The Listeners

Image: Courtesy Tin House Books
DISORIENTATION. That’s what I felt when I started The Listeners, the debut novel by Portland author Leni Zumas that sets her up to be a formidable, idiosyncratic new voice in American fiction, helped no doubt by the fact that it’s being published by Portland’s increasingly lauded literary tastemaker, Tin House. The Listeners’ short, fast-moving chapters—16 of them in the first 49 pages alone—feel like flashes of illumination that completely lack the comforts of exposition. Instead, the plot becomes clear only in the aggregate, as these close-to-the-skin images pile on top of each other: a family of four young children in a nameless East Coast city, marked forever by a sudden, violent death.
“A bullet is a mouthful of pennies,” Zumas writes. “A bullet tears metal and meat. A bullet shot on the night of June 2, 1984, went through my sister’s head and they found it later on the floor.”

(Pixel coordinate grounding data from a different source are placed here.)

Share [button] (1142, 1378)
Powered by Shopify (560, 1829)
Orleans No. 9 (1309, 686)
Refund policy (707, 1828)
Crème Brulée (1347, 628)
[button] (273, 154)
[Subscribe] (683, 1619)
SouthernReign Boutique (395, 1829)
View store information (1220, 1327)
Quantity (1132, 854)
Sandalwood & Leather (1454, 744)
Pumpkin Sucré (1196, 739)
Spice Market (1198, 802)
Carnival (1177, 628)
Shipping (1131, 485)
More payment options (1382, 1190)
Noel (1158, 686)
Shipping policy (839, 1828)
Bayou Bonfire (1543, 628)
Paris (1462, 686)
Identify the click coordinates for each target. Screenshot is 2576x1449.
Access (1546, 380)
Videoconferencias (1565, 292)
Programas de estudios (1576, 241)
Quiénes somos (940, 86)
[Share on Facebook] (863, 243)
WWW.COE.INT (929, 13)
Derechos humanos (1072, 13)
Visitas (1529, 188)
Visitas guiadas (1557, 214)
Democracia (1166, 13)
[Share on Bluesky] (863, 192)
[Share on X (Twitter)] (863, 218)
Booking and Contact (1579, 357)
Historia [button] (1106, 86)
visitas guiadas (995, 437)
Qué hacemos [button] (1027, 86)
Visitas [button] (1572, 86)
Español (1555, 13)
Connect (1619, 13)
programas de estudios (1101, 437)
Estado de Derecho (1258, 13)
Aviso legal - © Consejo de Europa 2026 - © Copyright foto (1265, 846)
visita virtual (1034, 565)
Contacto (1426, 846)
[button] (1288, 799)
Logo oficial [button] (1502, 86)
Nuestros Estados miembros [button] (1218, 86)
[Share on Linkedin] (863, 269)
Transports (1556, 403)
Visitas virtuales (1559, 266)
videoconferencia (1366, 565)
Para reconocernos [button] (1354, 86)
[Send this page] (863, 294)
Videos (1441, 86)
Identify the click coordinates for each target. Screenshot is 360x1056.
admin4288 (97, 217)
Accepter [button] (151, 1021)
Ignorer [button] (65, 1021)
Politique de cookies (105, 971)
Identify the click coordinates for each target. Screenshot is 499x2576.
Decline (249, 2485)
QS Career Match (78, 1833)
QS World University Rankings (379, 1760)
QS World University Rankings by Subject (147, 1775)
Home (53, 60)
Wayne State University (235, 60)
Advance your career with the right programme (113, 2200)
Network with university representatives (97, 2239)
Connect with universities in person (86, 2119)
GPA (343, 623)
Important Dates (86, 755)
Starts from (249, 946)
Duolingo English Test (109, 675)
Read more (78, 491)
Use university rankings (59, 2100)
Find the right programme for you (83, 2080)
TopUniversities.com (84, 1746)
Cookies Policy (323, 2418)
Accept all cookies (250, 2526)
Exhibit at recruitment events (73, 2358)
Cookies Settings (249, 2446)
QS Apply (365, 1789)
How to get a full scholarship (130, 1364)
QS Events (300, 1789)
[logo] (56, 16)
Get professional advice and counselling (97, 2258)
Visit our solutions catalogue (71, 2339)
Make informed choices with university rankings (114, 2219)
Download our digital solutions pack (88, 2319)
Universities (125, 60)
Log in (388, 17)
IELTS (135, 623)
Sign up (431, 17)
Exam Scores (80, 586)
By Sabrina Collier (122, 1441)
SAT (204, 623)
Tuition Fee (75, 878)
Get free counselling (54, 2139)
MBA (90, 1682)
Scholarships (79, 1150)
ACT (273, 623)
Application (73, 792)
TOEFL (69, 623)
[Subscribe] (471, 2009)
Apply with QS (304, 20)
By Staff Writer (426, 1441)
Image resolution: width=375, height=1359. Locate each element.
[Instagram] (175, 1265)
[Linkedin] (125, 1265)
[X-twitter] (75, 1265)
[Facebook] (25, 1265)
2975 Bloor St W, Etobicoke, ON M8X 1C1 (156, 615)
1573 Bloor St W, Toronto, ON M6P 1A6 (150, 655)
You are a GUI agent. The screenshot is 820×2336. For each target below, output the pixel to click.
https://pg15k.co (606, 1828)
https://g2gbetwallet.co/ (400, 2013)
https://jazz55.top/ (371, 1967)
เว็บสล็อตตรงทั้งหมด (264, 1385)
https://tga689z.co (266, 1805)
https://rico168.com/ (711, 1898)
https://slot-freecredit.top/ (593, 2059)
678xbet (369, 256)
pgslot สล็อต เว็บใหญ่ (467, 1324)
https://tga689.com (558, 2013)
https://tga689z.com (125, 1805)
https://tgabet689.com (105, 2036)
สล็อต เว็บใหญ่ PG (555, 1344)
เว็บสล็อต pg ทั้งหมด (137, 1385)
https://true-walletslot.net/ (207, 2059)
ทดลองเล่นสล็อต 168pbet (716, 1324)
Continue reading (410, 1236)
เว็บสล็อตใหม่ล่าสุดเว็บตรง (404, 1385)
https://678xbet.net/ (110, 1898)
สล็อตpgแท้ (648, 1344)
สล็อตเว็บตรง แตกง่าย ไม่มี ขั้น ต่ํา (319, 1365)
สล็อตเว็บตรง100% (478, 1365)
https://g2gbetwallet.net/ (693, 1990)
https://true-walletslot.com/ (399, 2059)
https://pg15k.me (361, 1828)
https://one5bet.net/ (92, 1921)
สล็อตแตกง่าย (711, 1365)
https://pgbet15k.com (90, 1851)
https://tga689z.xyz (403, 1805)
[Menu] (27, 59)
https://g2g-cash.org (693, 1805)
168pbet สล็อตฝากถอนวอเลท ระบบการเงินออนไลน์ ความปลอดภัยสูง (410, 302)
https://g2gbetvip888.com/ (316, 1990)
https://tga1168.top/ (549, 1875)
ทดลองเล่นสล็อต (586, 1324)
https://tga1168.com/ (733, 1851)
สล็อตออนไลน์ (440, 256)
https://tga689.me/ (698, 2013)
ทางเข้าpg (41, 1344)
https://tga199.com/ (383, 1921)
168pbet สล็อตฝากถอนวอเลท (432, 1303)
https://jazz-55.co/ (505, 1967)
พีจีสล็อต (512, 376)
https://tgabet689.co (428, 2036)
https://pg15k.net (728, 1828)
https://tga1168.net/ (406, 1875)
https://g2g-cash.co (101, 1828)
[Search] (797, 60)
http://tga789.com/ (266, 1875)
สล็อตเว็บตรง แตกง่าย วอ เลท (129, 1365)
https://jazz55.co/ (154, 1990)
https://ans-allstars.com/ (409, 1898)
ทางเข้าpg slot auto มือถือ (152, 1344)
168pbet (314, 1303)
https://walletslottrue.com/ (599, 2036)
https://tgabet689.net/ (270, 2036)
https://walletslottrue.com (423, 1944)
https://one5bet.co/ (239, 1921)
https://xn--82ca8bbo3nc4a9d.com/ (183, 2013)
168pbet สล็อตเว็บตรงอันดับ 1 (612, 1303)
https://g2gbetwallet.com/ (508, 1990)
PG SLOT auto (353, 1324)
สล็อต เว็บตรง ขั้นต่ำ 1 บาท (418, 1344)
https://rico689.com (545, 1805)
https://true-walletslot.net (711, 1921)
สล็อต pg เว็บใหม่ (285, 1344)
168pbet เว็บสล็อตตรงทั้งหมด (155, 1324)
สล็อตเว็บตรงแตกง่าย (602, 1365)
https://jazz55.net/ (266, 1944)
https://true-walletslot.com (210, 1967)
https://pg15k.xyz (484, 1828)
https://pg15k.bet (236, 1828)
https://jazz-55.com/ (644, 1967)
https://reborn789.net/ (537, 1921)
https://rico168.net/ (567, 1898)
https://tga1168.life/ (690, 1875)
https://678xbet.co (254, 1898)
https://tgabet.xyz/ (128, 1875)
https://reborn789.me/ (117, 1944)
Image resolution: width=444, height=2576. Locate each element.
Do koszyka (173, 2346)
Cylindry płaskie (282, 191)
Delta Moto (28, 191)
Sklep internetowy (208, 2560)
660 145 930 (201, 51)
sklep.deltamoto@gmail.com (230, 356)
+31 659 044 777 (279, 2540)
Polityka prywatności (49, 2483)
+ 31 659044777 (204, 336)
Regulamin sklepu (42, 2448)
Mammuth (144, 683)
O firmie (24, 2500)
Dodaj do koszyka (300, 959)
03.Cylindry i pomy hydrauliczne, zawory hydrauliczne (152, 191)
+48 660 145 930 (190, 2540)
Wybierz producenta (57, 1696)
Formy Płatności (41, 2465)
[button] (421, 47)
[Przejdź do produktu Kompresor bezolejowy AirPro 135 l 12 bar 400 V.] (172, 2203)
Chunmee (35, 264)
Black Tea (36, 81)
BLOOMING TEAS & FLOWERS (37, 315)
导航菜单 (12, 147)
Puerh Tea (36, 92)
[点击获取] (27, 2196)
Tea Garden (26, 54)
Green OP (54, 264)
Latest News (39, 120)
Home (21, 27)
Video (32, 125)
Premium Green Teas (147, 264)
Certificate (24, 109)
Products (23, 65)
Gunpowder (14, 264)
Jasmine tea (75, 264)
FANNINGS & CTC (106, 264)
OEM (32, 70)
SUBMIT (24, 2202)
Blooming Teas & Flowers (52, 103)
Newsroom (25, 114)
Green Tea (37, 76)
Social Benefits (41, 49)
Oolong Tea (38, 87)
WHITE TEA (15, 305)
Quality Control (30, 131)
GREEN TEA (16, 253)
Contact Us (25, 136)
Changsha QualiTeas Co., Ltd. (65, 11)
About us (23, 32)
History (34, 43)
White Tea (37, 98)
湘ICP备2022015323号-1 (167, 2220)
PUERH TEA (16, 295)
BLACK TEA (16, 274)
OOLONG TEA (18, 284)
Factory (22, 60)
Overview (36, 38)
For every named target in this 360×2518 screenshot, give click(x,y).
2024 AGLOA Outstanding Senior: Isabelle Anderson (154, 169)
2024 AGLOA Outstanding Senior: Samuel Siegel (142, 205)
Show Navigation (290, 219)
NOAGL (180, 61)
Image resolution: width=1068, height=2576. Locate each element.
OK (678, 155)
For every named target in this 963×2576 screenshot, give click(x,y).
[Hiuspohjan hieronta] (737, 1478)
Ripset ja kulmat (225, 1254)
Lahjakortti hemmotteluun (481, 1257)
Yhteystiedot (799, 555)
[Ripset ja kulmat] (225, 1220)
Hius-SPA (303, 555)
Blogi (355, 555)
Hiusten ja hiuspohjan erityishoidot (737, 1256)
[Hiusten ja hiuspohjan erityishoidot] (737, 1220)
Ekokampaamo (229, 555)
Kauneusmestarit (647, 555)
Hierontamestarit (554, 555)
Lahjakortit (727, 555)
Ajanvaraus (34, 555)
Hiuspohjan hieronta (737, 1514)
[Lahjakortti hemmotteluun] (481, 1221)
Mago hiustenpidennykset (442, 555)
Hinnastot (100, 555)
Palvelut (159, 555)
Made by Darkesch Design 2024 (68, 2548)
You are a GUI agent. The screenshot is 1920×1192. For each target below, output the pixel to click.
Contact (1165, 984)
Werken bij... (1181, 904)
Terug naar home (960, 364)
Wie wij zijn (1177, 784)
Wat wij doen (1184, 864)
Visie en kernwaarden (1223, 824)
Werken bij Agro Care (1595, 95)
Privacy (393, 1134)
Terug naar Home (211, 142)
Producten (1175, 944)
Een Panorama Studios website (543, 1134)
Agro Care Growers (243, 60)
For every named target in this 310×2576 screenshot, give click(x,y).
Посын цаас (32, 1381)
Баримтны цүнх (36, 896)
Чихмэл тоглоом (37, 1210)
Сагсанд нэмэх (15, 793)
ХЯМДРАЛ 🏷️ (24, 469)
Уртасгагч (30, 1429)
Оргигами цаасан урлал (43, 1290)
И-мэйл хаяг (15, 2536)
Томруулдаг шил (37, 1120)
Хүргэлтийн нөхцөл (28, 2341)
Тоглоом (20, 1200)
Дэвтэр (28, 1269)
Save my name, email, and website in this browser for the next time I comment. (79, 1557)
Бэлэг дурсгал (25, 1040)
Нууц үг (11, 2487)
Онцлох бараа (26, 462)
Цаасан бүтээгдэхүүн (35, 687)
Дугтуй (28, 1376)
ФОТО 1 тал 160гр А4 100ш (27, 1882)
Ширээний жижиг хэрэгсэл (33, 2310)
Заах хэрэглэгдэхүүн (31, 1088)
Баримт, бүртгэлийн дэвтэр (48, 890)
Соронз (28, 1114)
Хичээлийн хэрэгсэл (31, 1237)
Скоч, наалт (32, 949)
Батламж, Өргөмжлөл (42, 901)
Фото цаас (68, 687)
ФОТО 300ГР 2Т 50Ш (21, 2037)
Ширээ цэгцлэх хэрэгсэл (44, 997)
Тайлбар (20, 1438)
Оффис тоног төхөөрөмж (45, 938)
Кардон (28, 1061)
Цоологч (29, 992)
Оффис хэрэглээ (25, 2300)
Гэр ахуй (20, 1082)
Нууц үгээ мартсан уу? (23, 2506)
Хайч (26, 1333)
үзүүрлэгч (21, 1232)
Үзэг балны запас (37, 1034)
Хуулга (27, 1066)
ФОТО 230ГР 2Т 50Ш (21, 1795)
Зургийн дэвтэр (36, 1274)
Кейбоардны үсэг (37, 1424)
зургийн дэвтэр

The prose itself is beautiful, if unusual. It occasionally feels like Zumas has some kind of hidden relationship with language—as if she’s giving and taking something from it. Bargaining with it. The usual modifiers, sentence structure, and verbs-as-verbs and nouns-as-nouns are, if not discarded, then at least tweaked, making for some arresting, astonishing writing. Take this scene—20 years after the death at the heart of the book—in which the narrator is arguing with her brother:
Between my hips, where the eggs lived: a little heave.
I’m sorry.
I know.
“Who are you talking to?” my brother asked.
“The forgiveness department,” I said.
Giant hills ridden by giant trees; long spaces of water that I couldn’t tell if were lake or river; and bruisy clouds.
The children, it turns out, suffer from synesthesia, a condition in which colors have sounds—a metaphor perhaps for the book as a whole, which merges language, imagery, sound, and story in a particularly unusual way. The Listeners reminded me of the process I went through with Faulkner’s As I Lay Dying (which is also a tale about death, told episodically): initial resistance followed by deep interest, as the elements of the story floated to the surface.
Paired with Alexis M. Smith’s Glaciers—another Tin House debut novel that’s attracting widespread critical attention—The Listeners marks the Portland publisher as one of the country’s most dynamic.
Leni Zumas will present The Listeners at Powell’s City of Book on May 16 at 7:30.